A sensible currency policy is one of the most important ways a country controls its economy.

Economic development and international balance should both play a part in determining exchange rates.

A stable exchange rate for the renminbi provides a stable support for the economy to maintain its annual 7 to 8 percent growth. It is also one of the main factors that propel growth in China's international trade, foreign investment and foreign exchange reserves.

In fact, the changes in the renminbi exchange rate could be said to reflect the changes in the Chinese economy.

By 1994, the renminbi had depreciated to half its 1986 rate against the US dollar. But as the Chinese economy began to boom, it rose again. Between 1994 and 2002, the renminbi appreciated 18.5 percent against the US dollar.

Figures from the International Monetary Fund show that the renminbi appreciated 21.5 percent against the currencies of China's major trade partners between January 1994 and September 2002.

China's sustained, sound economic growth is matched by its financial conditions and the supervision mechanism that is in place here.

In addition to the international surplus and increasing foreign exchange reserves, there are several other factors pressurizing the renminbi.

China's dual surplus in the current account and capital and financial accounts is a direct result of the nation's foreign exchange policy. This is also why the foreign exchange reserves have grown rapidly. The policy aims to keep foreign exchange within the country, and demand from banks, companies and individuals is thus suppressed. Meanwhile, individuals and businesses seeing weakening impulses make investments with foreign currencies.

The turbulence in the financial markets in Western countries is fast spreading around the globe. Expected returns on investments are shrinking. It means investors are now keener to sell their foreign cash to the banks rather than invest it.

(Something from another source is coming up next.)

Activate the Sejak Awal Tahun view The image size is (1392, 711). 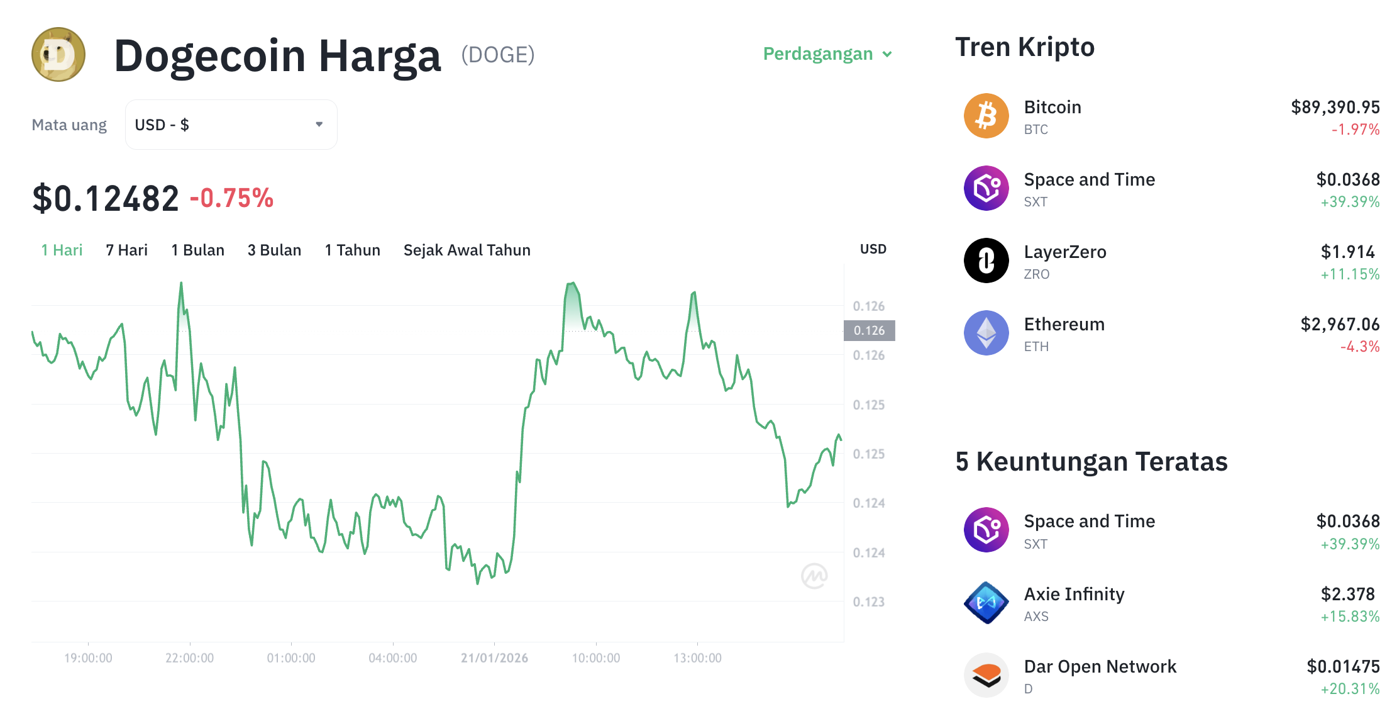(x=467, y=250)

The fairly high but stable interest rate of the renminbi also adds to the upward pressure on the renminbi, and the difference in interest rates between renminbi and other currencies attracts overseas money into China.

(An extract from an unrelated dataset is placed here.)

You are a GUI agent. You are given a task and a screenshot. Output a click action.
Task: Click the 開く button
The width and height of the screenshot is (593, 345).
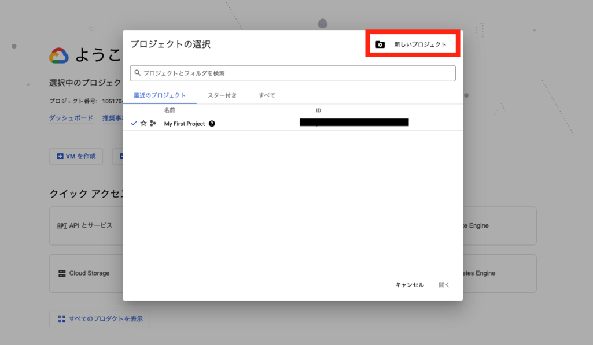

But in the face of this mounting pressure on the renminbi, at least one point needs to be clarified: China's exchange rate policy is not the cause of global deflation and revaluing the renminbi will not ease the situation.

Despite its vigorous growth, China's GDP accounts for only 3.5 percent of the world total. China's trade takes up a mere 5 percent of total global trade volume.

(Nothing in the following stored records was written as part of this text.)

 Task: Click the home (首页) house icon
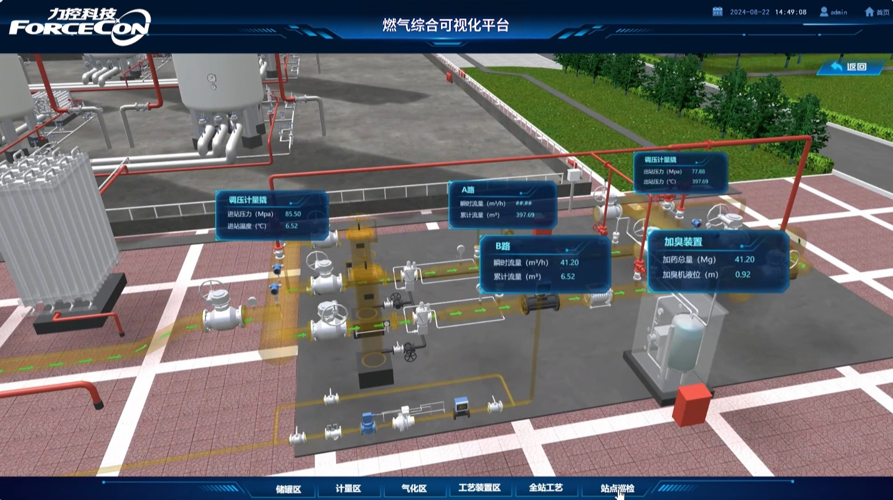click(x=869, y=12)
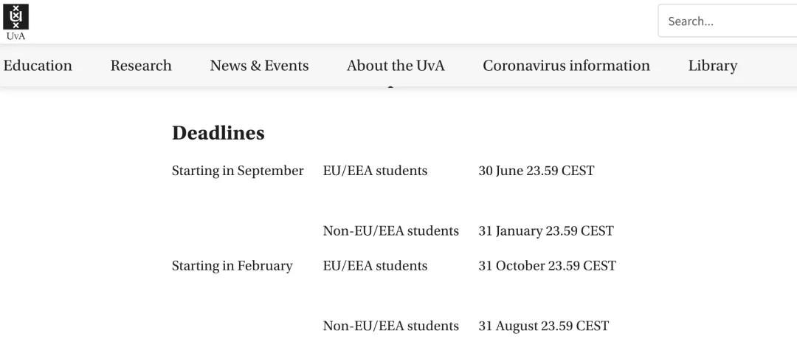
Task: Click the 31 January 23.59 CEST deadline
Action: click(545, 231)
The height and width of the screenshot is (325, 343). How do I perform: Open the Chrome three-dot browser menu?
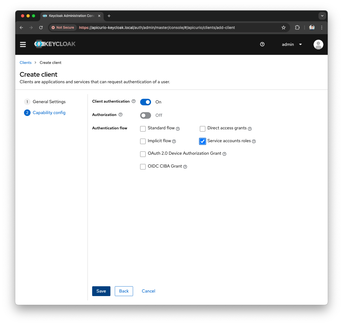[x=322, y=28]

Multinational companies choose China because they are eyeing its huge market and its economic progress rather than the undervalued currency.

Their choice is also the reason for a rising trade deficit between the United States and China. The US used to import Asian products from Japan, the Republic of Korea and China's Taiwan Province. As the international industry giants move their manufacturing bases from these areas to the Chinese mainland, China sees more trade surplus with the US and with it, more trade deficit to these economies.

China's robust growth has played a key role in lifting the world and East Asian economies out of the financial crisis of the late 1990s. This growth could be delayed by an appreciation of the renminbi and East Asia could suffer economic turmoil.

In fact, a revaluation of the renminbi would not have a particularly beneficial effect on the economic recoveries of the US, Japan or Europe, a stance Goldman Sachs supports.

In other words, if the renminbi were raised under the wrong conditions, it would not benefit anyone, while China would suffer huge shocks in various sectors.

Positive effects include the fact that consumer goods and production materials produced in other countries would get much cheaper when measured against the renminbi.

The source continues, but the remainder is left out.